→ TASK OBJECTIVE:
Count the lines below that contain the word "icon", and reply with the number alone.

→ ENTRIES PROVIDED:
--

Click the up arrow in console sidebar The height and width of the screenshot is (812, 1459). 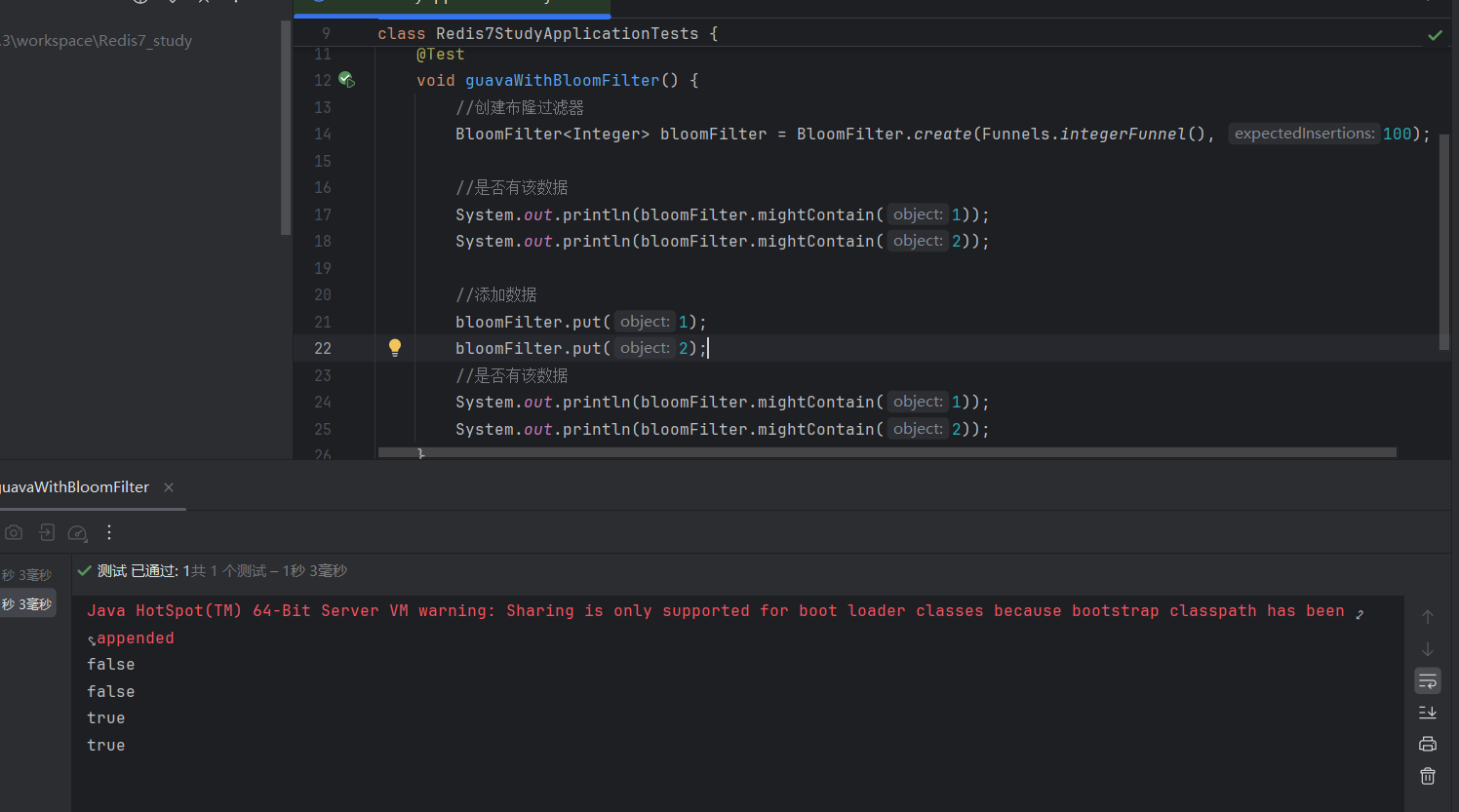point(1428,617)
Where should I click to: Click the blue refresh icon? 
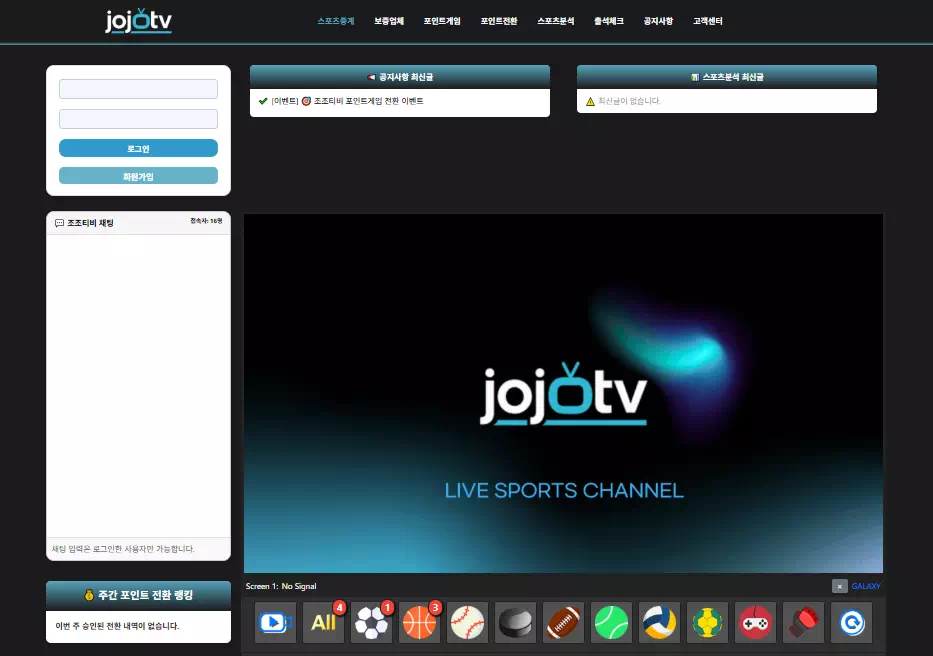point(851,623)
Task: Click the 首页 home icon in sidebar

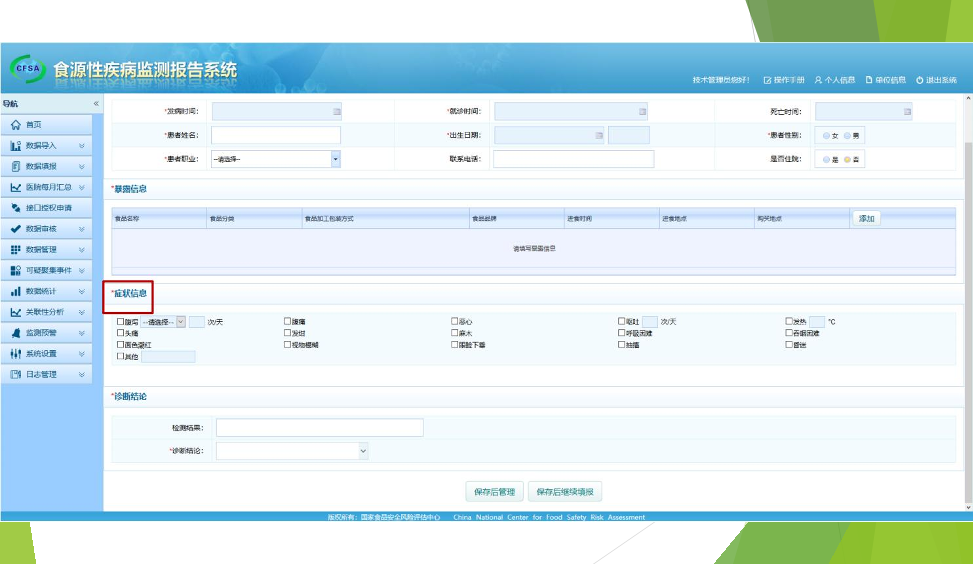Action: pos(16,125)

--

→ ANSWER IN FULL:
2